Even today, not only the foreigner but also the northern italian, hasn't tasted “Culurgiones” of Sardinian cuisine, or “Pasta cù li sardi” of Palermitan cuisine. Viceversa, in Calabria or in Sardinia, they don't know “Misultin” that are small fishes from Como lake prepared in sweet and sour, or “Gubana” a cake made with raisins, nuts, pine seeds and grappa from Friuli.
It is considerable the variety of the recipes on the territory, mainly prepared with local ingredients, from the land as from the sea, of meet, vegetables and sea food.
Italian territory that joys the four seasons, of microclimas and every geological variety, mountains, planes, vulcanos, sea, islands; has produced moltitude of vegetals and farms of any kind.
Is a country that has known very difficult periods in its history, often the prime matters were scarce, cultivations coudn't produce on a large scale and livestock was a luxury for most of the country people.
This has produced the research and the use of wild herbs and berries, alternative seafood; the creation and sperimentation of new matching tastes, for example just the different way to cook bread, think about the “michetta” or “Carasau” or Altamura's bread.
And what about the spaghetti, that we are sure they were born in China, the “noodles”, but the variety of shapes and preparations of pasta made in Italy, haven't equals; furthermore the rice, asian primary food, but never thought and prepared as “risotto alla milanese”.
The tomato itself, originary from America, has found his exhaltation on the italian peninsula, “pelati San Marzano”, cherry tomatoes from Pachino, “camoni from Po valley. Etc.
For passion of italian cuisine, for pride and the pleasure of the taste, the target of this writting is to make known the most possible of the regional italian cuisine to the foreigner clientele.
The concept of fresh made pasta
The concept of “fresh made pasta” for italians is an atavic recall to traditions, family riunions and festive days.
The choice of the ingredients, the artisanal work and mother's love, honours the sense of “home” and family that italians respect and to whom is equal to cuddles.
Prepare pasta with the hard work in the fields, with eggs of owned chickens and with the ingredients of the garden, patiently cured and waited, is a deserved price and guarantee of genuinity.

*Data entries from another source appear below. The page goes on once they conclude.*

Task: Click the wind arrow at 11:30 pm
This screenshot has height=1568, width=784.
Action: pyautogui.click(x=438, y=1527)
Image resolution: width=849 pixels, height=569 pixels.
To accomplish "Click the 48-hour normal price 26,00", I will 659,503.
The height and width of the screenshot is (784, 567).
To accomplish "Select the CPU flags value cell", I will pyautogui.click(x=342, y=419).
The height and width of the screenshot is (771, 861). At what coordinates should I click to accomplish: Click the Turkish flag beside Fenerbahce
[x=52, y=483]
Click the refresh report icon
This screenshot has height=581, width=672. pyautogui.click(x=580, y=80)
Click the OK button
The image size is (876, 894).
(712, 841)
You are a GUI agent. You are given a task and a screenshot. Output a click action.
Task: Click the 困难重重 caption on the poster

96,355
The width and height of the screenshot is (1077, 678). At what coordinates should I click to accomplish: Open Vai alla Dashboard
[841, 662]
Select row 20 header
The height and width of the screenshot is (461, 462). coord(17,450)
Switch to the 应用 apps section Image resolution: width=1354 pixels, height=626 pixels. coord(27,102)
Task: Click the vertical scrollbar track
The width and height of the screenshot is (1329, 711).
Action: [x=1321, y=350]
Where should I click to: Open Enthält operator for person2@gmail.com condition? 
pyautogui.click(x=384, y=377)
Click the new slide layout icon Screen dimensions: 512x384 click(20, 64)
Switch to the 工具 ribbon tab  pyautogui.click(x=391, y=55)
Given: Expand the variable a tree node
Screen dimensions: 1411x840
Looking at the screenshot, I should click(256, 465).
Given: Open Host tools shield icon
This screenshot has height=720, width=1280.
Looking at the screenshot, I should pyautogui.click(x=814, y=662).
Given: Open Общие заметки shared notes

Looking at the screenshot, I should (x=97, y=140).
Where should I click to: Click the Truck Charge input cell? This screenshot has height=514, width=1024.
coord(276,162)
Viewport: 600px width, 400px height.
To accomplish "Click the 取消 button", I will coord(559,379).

The main difference between industrial pasta (dried pasta) or that prepared at home (fresh made pasta) it is enclosed in this simple concept:
the gratification of the taste dressed of affection and healthy food.
Each region has its own tradition and every kind of fresh pasta is studied and prepared to match in the best way to the sauce that will enhance;
“Long” pasta, spaghetti, tagliatelle, bucatini, etc., better matches with sauces where pieces of meet, or seafood and fish, or vegetables, are going together with the pasta as “mates”; whilest a “short” pasta, strayed and rough as trofie, gnocchi and orecchiette, marry creamy sauces to collect it most.
Very often, plates of fresh pasta, represent even the “main dish” to bring on the table, they are therefore created by the tradition not only with the ingredients at disposition, but also with ingredients to make them enough complete in nutrition: carbohydrates, proteins, vegetals, fats.
This is the way that “Lasagne bolognese”, becomes the most honoured plate of italian cuisine in the world and for the italians the plate of a festive day with the family united in mom's home!
But even the italian say:” laugh, laugh, that mom has prepared gnocchi” encloses the relation that italians have with the food, with the mother and the sense of nutrition guaranteed of genuinity, that will never betray.